情勢の推移に伴ふ帝国国策要綱
出典: フリー百科事典『ウィキペディア(Wikipedia)』 (2022/06/08 13:58 UTC 版)
「日米交渉」の記事における「情勢の推移に伴ふ帝国国策要綱」の解説
「南進論」および「尾崎秀実#諜報活動」も参照 仏印南部に兵力を進駐させる案は5月ごろから検討されていたが、仏印の冷淡な対日態度、蘭印との経済交渉の行き詰まり、独ソ開戦必至の報(6月6日大島電)などの要素から陸海軍で南部仏印進駐論が台頭する。仏印の掌握および蘭印に圧力をかけて石油等の資源を手に入れることがその狙いであった。また、南部仏印は蘭印、英領マレー・シンガポール攻略に不可欠な要衝という軍事的理由も大きかった。 松岡外相は南進すれば英米を刺激するとして執拗に反対を続けていたが、6月25日、松岡の反対を抑える形で南部仏印進駐を定めた「南方施策促進に関する件」が決定された。
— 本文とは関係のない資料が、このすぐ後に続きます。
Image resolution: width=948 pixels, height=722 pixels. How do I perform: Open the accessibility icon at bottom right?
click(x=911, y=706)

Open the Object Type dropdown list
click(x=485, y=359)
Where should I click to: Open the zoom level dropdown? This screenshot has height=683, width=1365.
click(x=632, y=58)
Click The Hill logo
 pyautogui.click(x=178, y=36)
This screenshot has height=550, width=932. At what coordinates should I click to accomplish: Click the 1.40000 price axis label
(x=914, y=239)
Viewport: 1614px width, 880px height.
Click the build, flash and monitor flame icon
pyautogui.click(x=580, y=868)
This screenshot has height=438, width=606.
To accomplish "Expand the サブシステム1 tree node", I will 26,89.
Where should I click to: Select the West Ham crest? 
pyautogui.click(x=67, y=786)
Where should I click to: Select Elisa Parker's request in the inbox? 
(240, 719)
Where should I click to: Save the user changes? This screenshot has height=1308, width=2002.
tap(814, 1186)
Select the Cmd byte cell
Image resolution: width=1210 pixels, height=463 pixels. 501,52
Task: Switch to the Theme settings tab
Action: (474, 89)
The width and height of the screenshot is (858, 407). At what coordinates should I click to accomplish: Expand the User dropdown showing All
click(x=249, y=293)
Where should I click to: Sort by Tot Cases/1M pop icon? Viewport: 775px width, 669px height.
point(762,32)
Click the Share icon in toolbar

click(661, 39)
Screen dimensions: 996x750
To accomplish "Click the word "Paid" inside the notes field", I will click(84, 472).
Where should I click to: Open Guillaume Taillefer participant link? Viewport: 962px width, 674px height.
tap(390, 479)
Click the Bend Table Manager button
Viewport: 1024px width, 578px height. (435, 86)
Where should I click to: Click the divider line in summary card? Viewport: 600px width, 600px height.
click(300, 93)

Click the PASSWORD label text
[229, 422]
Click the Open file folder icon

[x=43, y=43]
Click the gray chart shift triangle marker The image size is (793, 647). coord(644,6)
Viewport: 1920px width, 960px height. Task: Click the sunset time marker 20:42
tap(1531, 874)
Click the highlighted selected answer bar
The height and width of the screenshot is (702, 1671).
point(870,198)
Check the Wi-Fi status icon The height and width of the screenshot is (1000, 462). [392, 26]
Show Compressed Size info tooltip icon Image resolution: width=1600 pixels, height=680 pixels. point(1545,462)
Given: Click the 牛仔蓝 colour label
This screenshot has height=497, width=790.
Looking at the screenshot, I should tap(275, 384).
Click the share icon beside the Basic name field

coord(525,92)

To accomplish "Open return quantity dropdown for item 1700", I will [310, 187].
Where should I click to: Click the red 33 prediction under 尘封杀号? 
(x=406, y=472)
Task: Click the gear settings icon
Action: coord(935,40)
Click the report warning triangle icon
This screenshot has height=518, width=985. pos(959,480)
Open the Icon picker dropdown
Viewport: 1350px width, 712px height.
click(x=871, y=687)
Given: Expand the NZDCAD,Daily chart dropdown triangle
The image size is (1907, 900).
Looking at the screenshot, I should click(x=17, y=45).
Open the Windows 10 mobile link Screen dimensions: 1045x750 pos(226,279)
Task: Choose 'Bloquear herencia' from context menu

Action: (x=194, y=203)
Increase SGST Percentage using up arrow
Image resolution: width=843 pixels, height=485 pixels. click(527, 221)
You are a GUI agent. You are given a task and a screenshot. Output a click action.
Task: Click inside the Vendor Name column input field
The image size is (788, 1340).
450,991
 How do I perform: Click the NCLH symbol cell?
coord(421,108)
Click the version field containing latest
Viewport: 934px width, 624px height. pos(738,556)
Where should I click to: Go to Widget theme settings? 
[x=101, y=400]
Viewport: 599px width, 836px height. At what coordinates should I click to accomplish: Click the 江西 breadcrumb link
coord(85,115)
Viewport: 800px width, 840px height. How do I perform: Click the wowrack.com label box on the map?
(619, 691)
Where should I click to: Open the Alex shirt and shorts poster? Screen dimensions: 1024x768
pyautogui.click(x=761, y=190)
さらに7月2日には、独ソ戦についても「密かに対ソ武力的準備を整え自主的に対処す」と定めた「情勢ノ推移ニ伴フ帝国国策要綱」が御前会議で決定された。 なお、「情勢ノ推移ニ伴フ帝国国策要綱」には、「南方施策促進に関する件」の「目的達成の為、対英米戦を辞せず」との文言があるが、これは対英米戦の決心がない限り、仏印進駐のための交渉には応じられないとする松岡を納得させるための作文に過ぎなかった。